Set down only these lines, exactly: the line containing "Given: Click the" and all lines through the end of the data below. Omit pictures.

Dataset items
+ + + + + + +

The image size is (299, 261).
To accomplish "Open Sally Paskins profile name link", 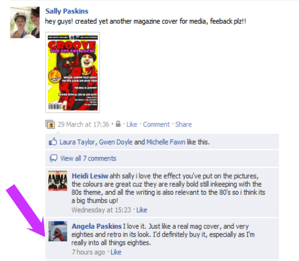I will coord(67,11).
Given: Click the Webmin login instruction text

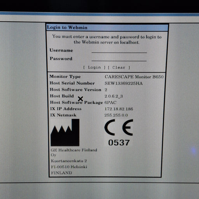Looking at the screenshot, I should (107, 39).
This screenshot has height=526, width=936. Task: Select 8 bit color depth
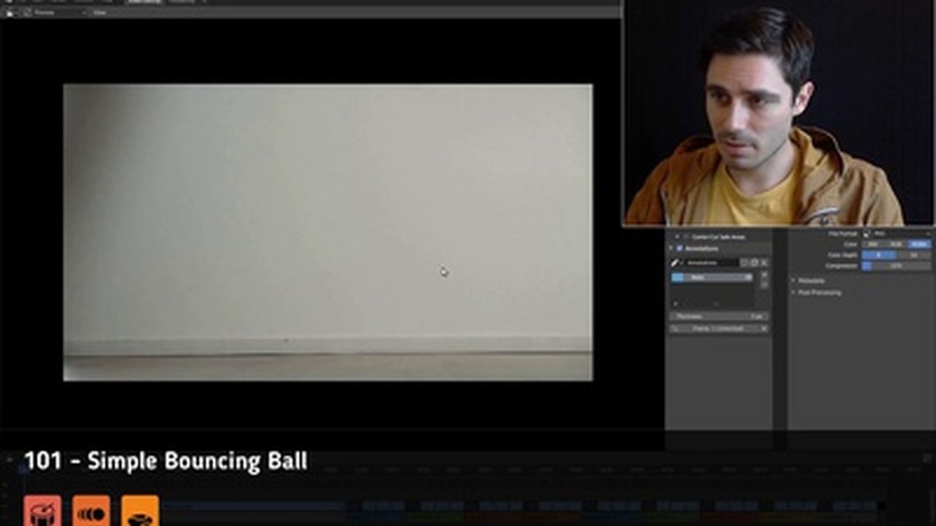pos(878,255)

+ + + + + + +

__Task output__.
Given: Click the Webmin login instruction text

Looking at the screenshot, I should (107, 39).
This screenshot has height=526, width=936. Task: Select 8 bit color depth
pos(878,255)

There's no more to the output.